Nella zona grigia rientrano invece la grande maggioranza dei salvati. Al suo interno ci sono i prigionieri fintamente elevati “ad alti ranghi”, a cui i nazisti affidano posizioni di controllo fittizie al solo scopo di aizzarli e metterli contro gli altri detenuti. L’obiettivo è di traslare sulle vittime il senso della colpa, così che, nel privarle della propria umanità e ridurle a bestie, non restasse loro nemmeno la speranza di essere innocenti, diversi dai propri carnefici.
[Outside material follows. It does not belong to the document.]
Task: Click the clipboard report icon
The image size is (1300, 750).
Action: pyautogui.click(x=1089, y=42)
Il lager diventa così lo scenario di una guerra di tutti contro tutti, in cui volentieri o meno si scende a patti col potere e ci si dimentica la fragilità propria dell’essere umano. “Nel ghetto ci siamo tutti, il ghetto è cintato e fuori dal recinto stanno i signori della morte”. Nella zona grigia, secondo Levi, rientrano anche molti degli intellettuali italiani, accusati da Pierluigi Battista sul Corriere della Sera di non essersi opposti, non aver reagito, parlato: “Il silenzio imbarazzato o accondiscendente nei confronti delle leggi razziali coinvolse cattolici e laici, conservatori e progressisti. Gli ebrei vennero lasciati soli,” scrive Battista.
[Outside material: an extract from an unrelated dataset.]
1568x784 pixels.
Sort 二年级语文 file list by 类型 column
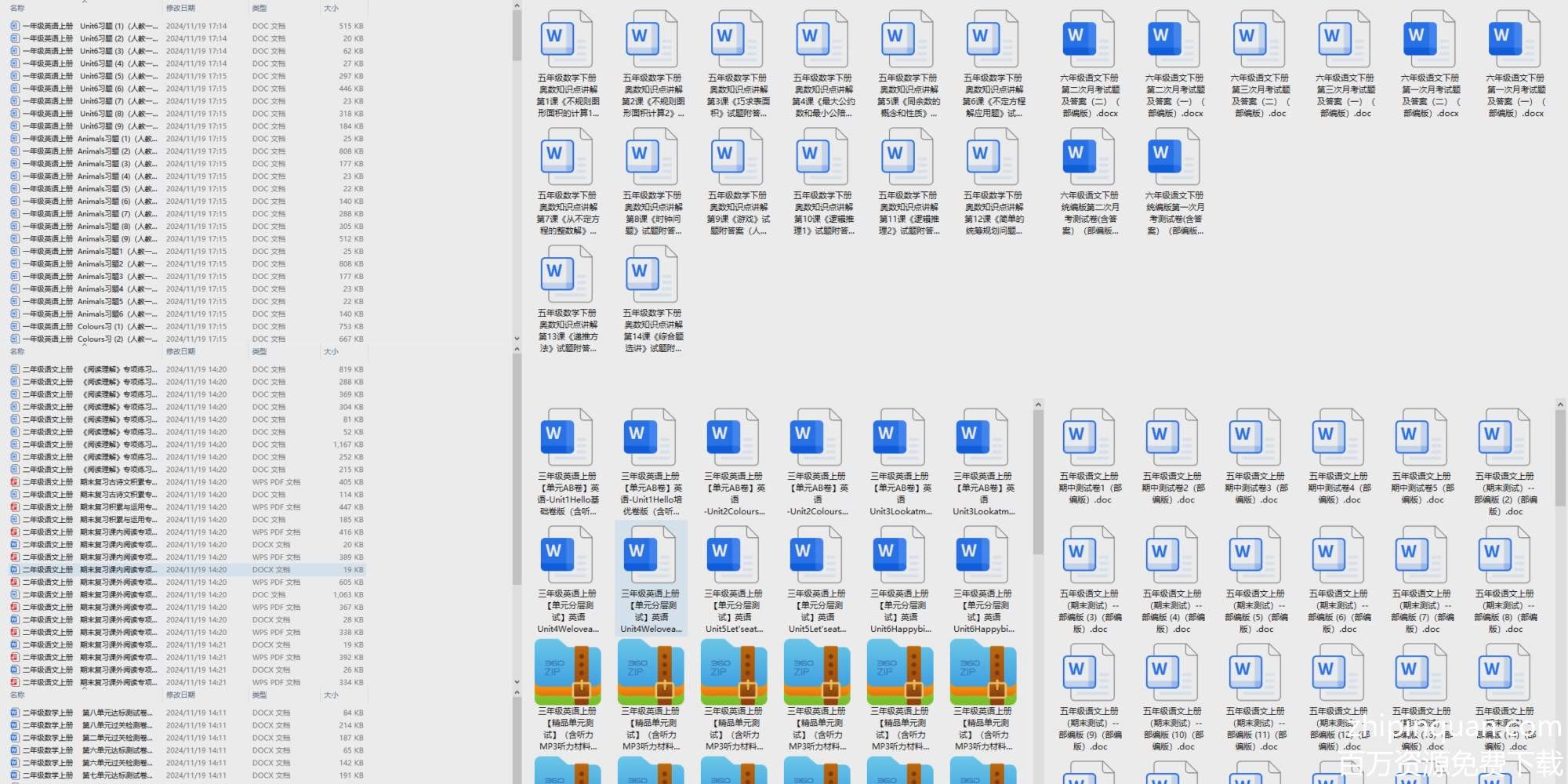click(260, 352)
I sommersi e i salvati si affianca a La banalità del male, il saggio che Hannah Arendt pubblica nel 1963. Secondo l’autrice, quando mancano la memoria degli errori passati e non si ritorna sui propri pensieri e sulle proprie azioni – facendo venir meno, quindi, un dialogo con se stessi – è impossibile avere la forza per non cedere a comportamenti passivi. Agendo secondo una cieca obbedienza, il cittadino comune applica le regole imposte dall’alto senza metterne in discussione il contenuto, diventando così schiavo dell’influenza del sistema e dimenticando la legge morale che dovrebbe guidarlo dall’interno. Coloro che si ribellano a questo meccanismo, nonostante le possibili ripercussioni, lo fanno domandandosi fino a che punto sarebbero capaci di vivere in pace con loro stessi dopo aver commesso certe azioni.
La zona grigia comprende infatti anche gli indifferenti, la parte di opinione pubblica che oggi è la più vasta, quella che non ha tempo, voglia o strumenti per soffermarsi a capire. “Mi fa paura quella parola che mi faceva paura anche allora e che ho voluto fortissimamente scritta a caratteri cubitali al binario 21 del Memoriale della Shoah a Milano: indifferenza. L’indifferenza è stata colpevole allora perché non ci si può difendere da chi volta la faccia dall’altra parte ed è lo stesso pericolo che c’è anche oggi,” ha commentato Liliana Segre, sopravvissuta alla Shoa e nominata Senatrice a vita, in riferimento alla situazione politica e sociale in Italia oggi.
Oggi più che mai, al riemergere di estremismi e razzismo, ricordare e mantenere viva la memoria è un atto di civiltà. Se è vero che al mondo “esistono persone grigie, ambigue, pronte al compromesso” o semplicemente sempre più indifferenti, restare fuori dalla zona grigia non significa solo evitare di fare direttamente del male gli altri, ma assumersi anche la responsabilità di manifestare i propri ideali e impedire che altri lo facciano, liberandosi del ruolo di carnefici passivi, colpevoli tanto quanto gli altri.
Questo articolo è stato pubblicato per la prima volta il 26 novembre 2018.